**Source:**
An interview with ‘Madam Secretary’s Erich Bergen

As Blake Moran, the newly out bisexual assistant to Secretary of State Elizabeth McCord (Téa Leoni) in the CBS drama “Madam Secretary,” Erich Bergen is the picture of perfection. Handsome, fit, conservatively-attired and well-groomed with very important hair, Blake has it (almost) all together. Sure, there are loose ends – a difficult mother and a recently resurfaced male ex – but he is nothing if not good at tying everything up so they don’t come undone again. I had the pleasure of speaking with Bergen, whom many will recognize from his portrayal of Bob Gaudio in both the film and touring stage productions of Jersey Boys, about Blake and much more.

Gregg Shapiro: Erich, a recent episode of ‘Madam Secretary’ opened with your character Blake Moran waking up to the opening number from Stephen Sondheim’s Company. You played Bob Gaudio in the movie version of Jersey Boys, and also appeared in the stage production. What has been the most rewarding aspect of theatre in your life?

Erich Bergen: I started in the theatre. That’s the entire background of my career. I’m also not a religious person, but the little I know about religion is that it often involves a group of people getting together in a room, sitting in seats, watching someone stand before them and present a new way to tell a story that they’ve already heard before in hopes of it affecting and changing their lives. It’s something that cannot be replicated ever again. It’s something people feel in that moment in that room. The connection between church and theatre is obvious and strong to me. It’s something that I understand. It’s the part of organized religion that I do understand. Theatre has been my church, my religion (for) my entire life. The understanding of what we can do with an old story to make it new and relevant for the people who are seeing it for the first time, but also for the people who think they know the story. That is why we continue to do Shakespeare’s plays and shows like Company and Gypsy and things like that. What we learn from Shakespeare and from Sondheim we also learn from the Bible. They are great stories that we take with us for the rest of our lives and shape our lives. That’s what theatre has given to me.

**Given problem:** In the interview with Erich Bergen, which character did Bergen play in the film and stage productions of Jersey Boys?

**Material provided:**
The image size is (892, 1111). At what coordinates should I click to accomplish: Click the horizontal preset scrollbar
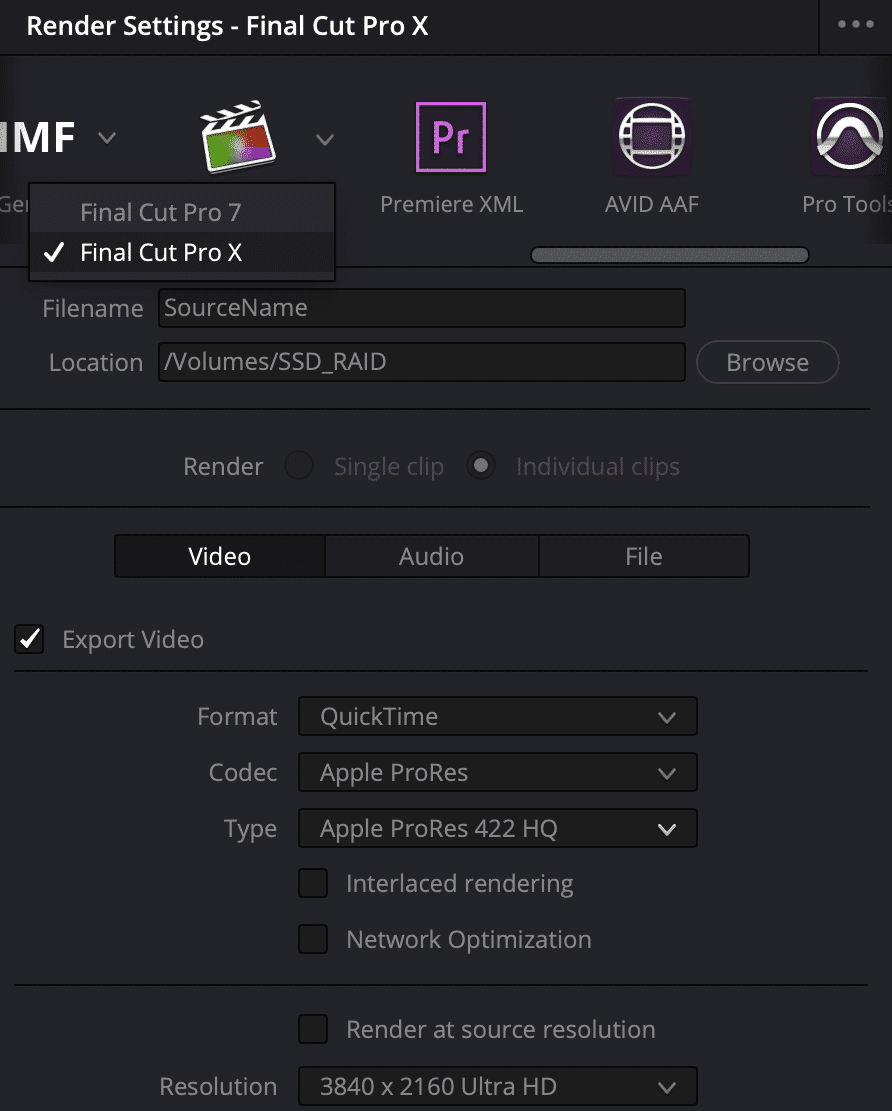(x=669, y=255)
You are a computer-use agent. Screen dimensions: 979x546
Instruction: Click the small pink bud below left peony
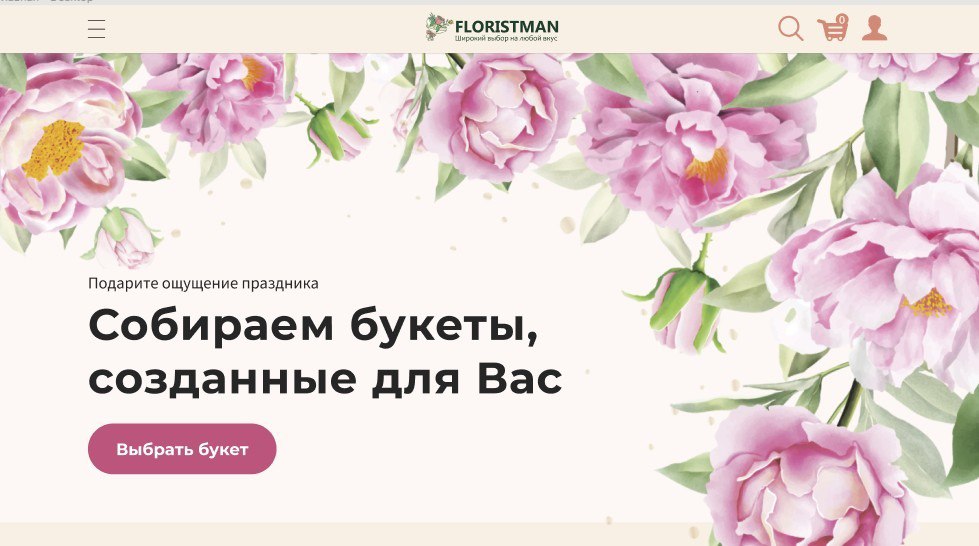[127, 237]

**Result:** Bob Gaudio